Out of school and more or less on her own, Missy got several tattoos, marks that might have made her identifiable if anything fatal happened to her. She had “Love” on the back of one hand, “Frank” inside one of her arms, a good luck symbol on one of her fingers, and a butterfly on her knee. They were amateur tattoos, either etched there by a friend or by herself. But she had a commercially created tattoo on her right shoulder, a dragon.

Looking for someone she could love, Missy had two children out of wedlock—a little girl, Nicole, in 1976 or 1977, and a boy, Darrell, in 1979. She was not seriously involved with either of the men who fathered her babies, but she loved her children. Even so, she was not emotionally equipped to take care of them. She’d missed out on those desperately important first five years when little girls learn how to be mothers by emulating their own mothers.

Sometimes the children were with her, but, more often, the friends she had cultivated as family took care of Nicole and Darrell.

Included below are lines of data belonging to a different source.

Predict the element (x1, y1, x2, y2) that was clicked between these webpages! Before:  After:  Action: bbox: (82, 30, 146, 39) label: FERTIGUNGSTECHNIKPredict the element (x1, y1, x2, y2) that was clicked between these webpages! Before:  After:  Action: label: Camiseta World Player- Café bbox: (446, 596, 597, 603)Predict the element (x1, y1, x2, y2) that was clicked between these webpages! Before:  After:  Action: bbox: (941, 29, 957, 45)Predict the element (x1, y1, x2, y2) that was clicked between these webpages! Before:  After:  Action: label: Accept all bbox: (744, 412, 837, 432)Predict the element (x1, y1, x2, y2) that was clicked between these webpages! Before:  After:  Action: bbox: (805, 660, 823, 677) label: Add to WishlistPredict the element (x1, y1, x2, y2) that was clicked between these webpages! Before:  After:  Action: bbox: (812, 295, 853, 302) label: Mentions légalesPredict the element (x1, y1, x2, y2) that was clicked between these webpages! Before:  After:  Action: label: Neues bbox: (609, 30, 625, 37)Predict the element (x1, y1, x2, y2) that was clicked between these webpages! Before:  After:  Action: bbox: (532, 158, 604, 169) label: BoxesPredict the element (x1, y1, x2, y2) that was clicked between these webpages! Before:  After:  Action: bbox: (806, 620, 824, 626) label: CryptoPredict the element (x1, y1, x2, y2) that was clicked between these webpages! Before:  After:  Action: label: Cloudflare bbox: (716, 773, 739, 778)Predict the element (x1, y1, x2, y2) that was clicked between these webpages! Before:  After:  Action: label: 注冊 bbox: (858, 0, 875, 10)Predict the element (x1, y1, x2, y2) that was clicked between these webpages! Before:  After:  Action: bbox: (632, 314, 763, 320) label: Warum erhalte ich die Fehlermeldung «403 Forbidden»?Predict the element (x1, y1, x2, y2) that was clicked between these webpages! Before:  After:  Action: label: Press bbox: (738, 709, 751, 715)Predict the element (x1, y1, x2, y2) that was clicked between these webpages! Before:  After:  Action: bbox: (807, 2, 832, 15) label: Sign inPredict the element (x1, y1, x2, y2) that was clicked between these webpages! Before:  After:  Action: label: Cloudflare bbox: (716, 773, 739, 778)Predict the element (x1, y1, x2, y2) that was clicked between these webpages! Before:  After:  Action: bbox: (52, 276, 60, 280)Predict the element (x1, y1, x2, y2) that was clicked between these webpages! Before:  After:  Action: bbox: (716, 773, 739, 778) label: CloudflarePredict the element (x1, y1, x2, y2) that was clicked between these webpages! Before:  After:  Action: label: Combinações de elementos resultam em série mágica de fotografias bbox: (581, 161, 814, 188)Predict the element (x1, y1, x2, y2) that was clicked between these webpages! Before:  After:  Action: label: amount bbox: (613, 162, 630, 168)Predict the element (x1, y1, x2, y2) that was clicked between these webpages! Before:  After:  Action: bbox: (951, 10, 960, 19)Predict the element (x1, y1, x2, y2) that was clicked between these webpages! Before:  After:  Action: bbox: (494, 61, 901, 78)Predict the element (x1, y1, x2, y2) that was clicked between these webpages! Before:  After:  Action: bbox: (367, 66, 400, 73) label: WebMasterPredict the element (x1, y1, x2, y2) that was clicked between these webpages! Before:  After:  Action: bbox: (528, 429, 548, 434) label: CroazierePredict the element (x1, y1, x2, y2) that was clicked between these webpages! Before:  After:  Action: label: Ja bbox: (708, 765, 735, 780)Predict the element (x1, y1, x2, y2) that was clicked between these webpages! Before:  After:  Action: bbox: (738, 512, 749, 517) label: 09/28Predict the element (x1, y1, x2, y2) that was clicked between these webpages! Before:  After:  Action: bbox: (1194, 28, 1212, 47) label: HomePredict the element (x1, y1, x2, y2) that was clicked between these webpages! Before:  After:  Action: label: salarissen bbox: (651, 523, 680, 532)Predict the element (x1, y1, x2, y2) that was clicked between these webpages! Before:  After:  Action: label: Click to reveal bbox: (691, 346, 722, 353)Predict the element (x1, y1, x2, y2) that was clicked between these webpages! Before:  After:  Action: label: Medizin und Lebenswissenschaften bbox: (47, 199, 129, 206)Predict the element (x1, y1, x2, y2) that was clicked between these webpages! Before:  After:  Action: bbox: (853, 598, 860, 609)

Missy was, after all, only sixteen when she gave birth to her older child, and eighteen when she had Darrell.

If her life had been a television movie, there would have been a happy ending for Missy in 1982. A girl she met on Seattle’s Capitol Hill stared at her and remarked, “You know, you look enough like my boyfriend to be his twin!”

And she was. Missy had found the twin brother she’d lost seventeen years before. He lived in Tacoma and he knew where their father was. His name was Dennis and he was living in Texas. Missy called her father, and he put her in touch with her mother, who had remarried several times and now lived in Reno, Nevada.

When Missy called Patricia, her mother invited her to come down for Christmas. Both of them had high expectations of a sentimental reunion. Instead, it was a disaster. Patricia, who had not taken care of Missy and her twin brother, was raising her boyfriend/husband’s children. Her alcoholism had progressed, and she really wasn’t ready to take on the daughter who’d been out of her life for so many years and now had two children of her own.